Having just got a Android smartphone (Droid 1), I was really excited to start reading e-books. While my phone is not the first device you might think of for reading e-books, it is the one I have, and I’m pleased to say that it most certainly is possible. I started using the Kindle for Droid app, and it is so easy. You can buy books or even upload some free books (but be forewarned, there is a charge to wirelessly upload them) directly from your phone. There are other ereaders as well, like Aldiko, but I honestly have not figured out how to get new and current books that I will pay for on it.

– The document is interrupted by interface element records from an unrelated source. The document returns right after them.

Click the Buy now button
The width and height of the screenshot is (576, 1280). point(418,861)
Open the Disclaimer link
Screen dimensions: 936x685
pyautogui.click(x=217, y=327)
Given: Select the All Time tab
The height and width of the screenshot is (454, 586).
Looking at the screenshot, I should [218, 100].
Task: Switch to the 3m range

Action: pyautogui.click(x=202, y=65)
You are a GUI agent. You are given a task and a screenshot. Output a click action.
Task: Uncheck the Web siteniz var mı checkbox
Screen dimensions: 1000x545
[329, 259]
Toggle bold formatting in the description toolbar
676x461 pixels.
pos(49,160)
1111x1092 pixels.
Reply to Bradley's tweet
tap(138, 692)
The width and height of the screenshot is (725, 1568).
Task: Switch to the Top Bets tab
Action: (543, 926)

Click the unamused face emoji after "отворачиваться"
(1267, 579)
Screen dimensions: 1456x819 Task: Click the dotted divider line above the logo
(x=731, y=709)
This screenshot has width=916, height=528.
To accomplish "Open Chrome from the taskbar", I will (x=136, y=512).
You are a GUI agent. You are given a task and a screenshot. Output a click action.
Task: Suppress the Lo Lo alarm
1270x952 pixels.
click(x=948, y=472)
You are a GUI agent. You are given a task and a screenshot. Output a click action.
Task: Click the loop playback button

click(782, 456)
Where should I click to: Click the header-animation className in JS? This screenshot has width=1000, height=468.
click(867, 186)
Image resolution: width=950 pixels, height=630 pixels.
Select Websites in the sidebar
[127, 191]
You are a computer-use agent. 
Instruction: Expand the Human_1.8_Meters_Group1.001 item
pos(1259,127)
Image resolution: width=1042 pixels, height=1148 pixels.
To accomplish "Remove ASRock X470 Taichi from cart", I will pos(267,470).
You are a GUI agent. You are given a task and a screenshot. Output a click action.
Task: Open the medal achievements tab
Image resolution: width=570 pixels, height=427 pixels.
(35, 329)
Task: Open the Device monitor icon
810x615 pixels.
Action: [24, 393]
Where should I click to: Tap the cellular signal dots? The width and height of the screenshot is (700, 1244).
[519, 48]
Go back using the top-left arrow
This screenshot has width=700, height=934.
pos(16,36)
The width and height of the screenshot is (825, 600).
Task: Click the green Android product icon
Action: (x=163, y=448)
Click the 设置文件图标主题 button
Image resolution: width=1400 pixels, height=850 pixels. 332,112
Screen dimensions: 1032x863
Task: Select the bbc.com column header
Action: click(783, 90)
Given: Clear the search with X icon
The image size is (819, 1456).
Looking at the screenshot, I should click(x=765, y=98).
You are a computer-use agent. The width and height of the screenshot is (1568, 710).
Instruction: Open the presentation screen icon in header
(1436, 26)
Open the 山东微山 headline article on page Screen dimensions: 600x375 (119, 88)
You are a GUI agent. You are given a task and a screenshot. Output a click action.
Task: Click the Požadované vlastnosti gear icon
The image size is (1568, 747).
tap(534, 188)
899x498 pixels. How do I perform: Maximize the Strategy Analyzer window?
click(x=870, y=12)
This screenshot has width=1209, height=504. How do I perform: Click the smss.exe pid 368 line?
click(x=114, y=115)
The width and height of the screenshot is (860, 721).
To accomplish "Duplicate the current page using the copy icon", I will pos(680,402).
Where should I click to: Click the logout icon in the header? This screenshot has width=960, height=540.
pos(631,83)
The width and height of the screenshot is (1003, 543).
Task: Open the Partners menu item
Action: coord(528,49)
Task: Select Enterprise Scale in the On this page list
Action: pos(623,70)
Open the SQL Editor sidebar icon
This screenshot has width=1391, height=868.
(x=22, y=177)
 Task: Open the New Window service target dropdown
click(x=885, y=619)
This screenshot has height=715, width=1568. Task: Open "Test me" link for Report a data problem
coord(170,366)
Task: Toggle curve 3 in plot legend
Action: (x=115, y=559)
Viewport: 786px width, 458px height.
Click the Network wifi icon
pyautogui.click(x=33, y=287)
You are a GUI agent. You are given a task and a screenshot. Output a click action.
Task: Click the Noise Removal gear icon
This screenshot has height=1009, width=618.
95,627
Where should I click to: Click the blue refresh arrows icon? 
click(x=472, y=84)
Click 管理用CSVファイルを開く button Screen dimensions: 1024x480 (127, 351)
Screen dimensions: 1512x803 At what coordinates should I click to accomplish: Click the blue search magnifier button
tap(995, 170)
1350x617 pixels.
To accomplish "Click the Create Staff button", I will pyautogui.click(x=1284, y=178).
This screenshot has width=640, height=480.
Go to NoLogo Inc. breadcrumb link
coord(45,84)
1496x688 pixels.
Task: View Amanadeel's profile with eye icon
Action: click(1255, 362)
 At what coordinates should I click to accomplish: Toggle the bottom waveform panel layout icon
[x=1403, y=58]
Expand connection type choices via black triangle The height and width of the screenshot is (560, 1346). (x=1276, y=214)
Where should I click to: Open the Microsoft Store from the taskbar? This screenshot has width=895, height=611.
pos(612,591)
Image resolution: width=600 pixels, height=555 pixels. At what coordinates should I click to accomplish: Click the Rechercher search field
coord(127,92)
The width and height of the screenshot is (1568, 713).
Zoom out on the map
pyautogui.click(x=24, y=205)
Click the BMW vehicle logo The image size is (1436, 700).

What I did find out when I tried to use my Royal Oak Public Library card to download digital content is that the process isn’t so easy or intuitive. A number of SE Michigan libraries share a portal to download both e-books and audiobook content. I thought, “Great! New e-books!” E-books are checked out to you for a limited time, say two weeks. Even so, the format used for e-books here is Adobe Digital Editions. I have found no way to read these on my phone, I can only download the software to my computer and read them sitting at my desktop. There is another format in the library collection that allows you to read books on a mobile device, the Mobipocket Reader, but as far as I can tell, it doesn’t support Android phones. 😦
Here at Lawrence Tech Library, we also have e-books, but those too may only be viewed on a computer. I suppose in theory you could try to read them on a phone, but I don’t think the web ereader is optimized for mobile use. You also cannot download them. While they do have the convenience of being accessible off-campus, they do have some limitations.
In the end, I decided to buy A Clash of Kings ($6.29+free wireless upload), even though I already have the paper version. At 1000+ pages, the kindle version is more portable, and I really want to finish it, so I thought I’d have more success if I had more options. I want to finish it before HBO’s Game of Thrones series comes out.